-- DATASET RECORDS --
___

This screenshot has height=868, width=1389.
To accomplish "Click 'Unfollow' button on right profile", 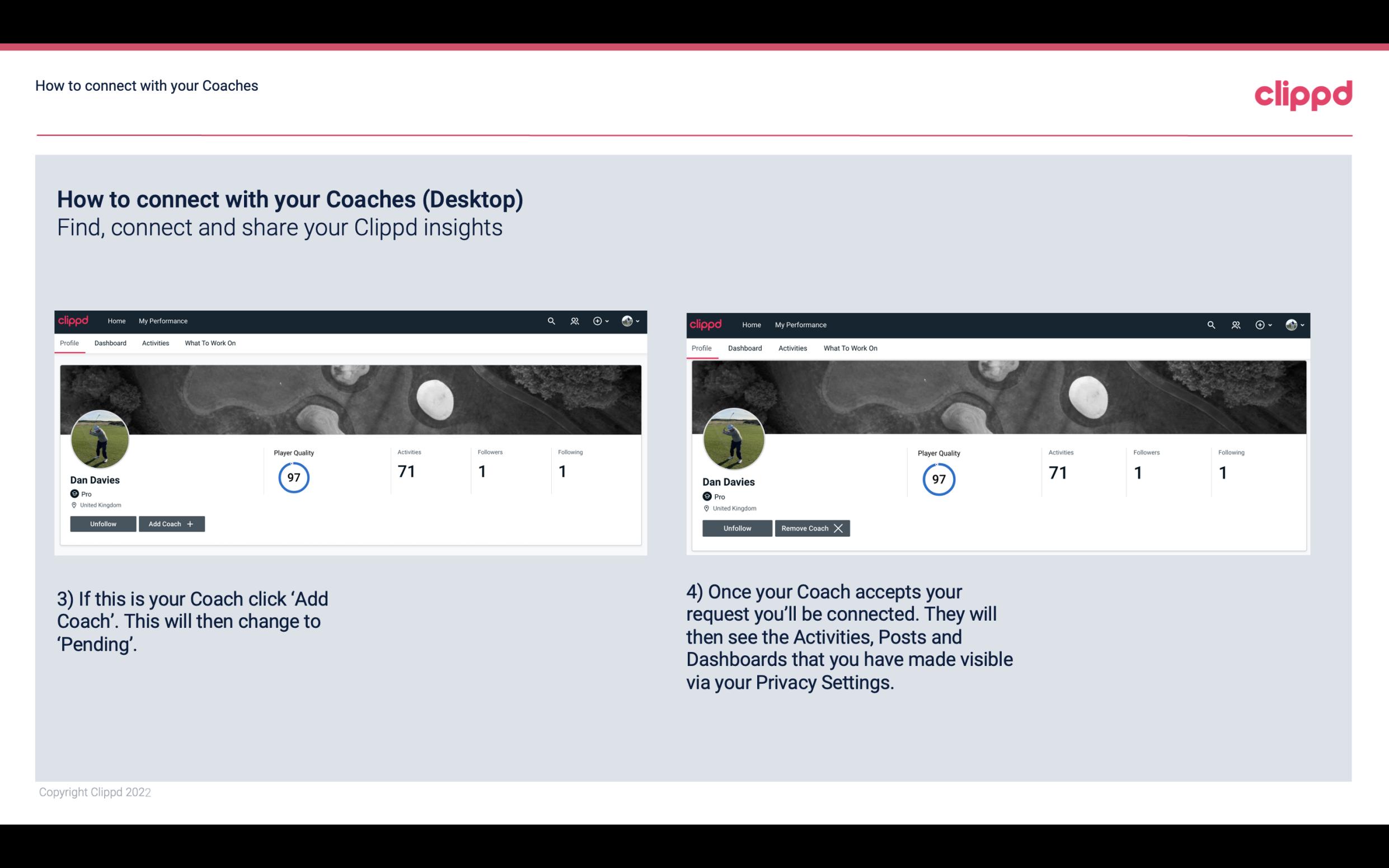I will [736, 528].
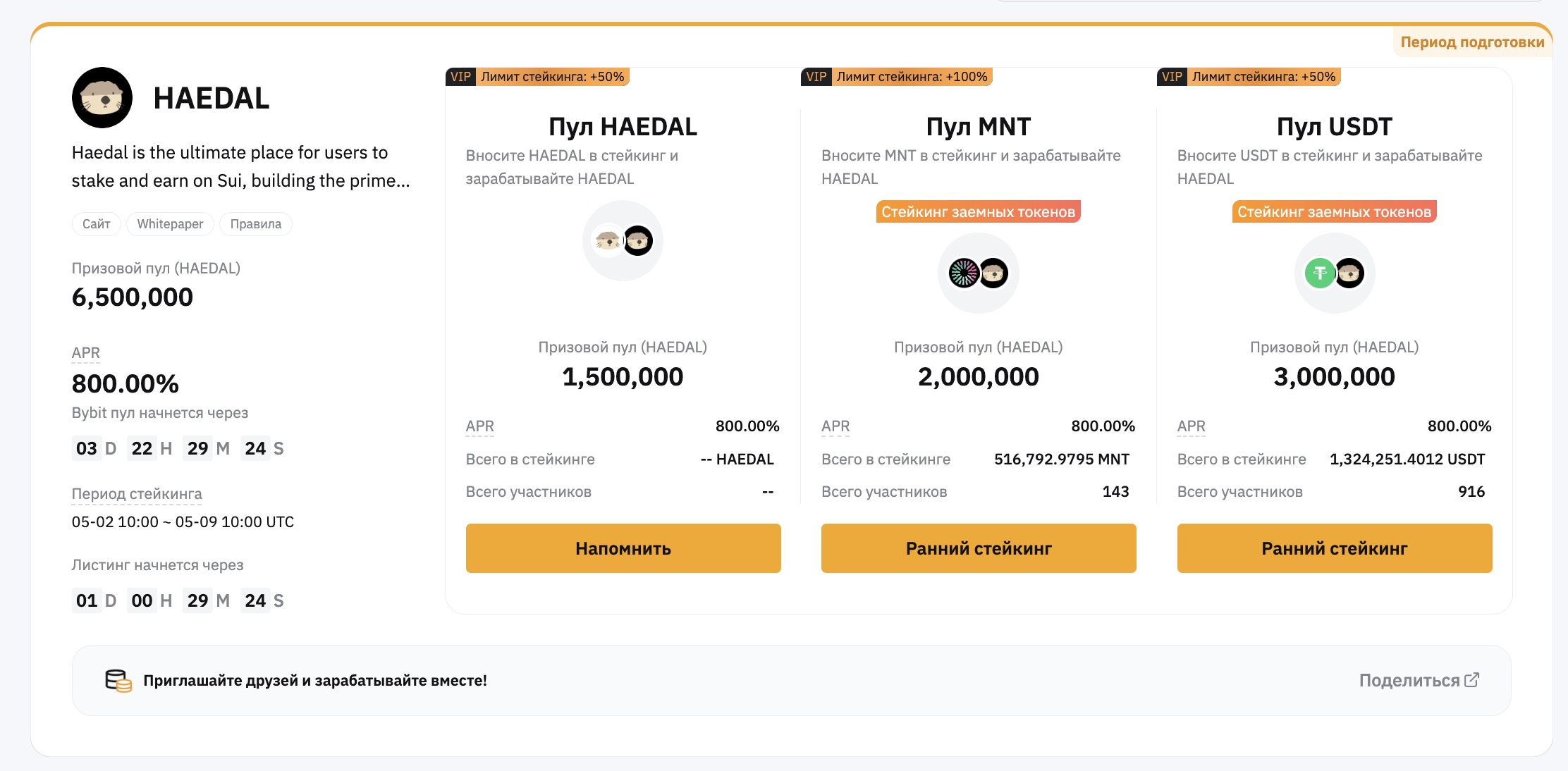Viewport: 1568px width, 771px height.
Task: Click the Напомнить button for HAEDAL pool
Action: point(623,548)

___

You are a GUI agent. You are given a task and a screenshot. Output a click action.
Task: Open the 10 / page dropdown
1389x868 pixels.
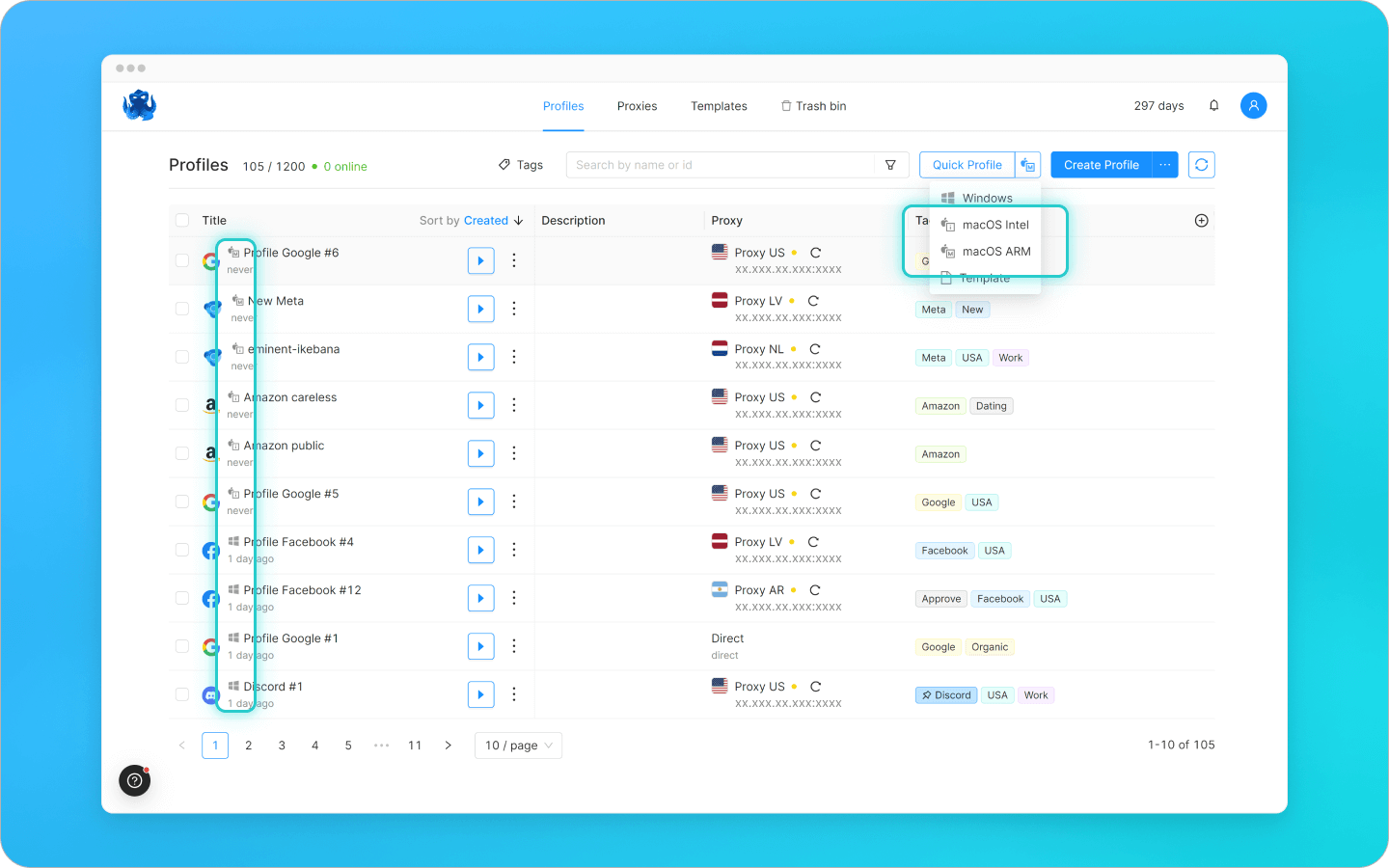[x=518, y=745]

___

-- WHAT NEEDS TO BE DONE --
Collect from the data above every line that includes "screenshot".

-- EXERCISE SOLUTION --
This screenshot has height=868, width=1389.
You are a GUI agent. You are given a task and a screenshot. Output a click action.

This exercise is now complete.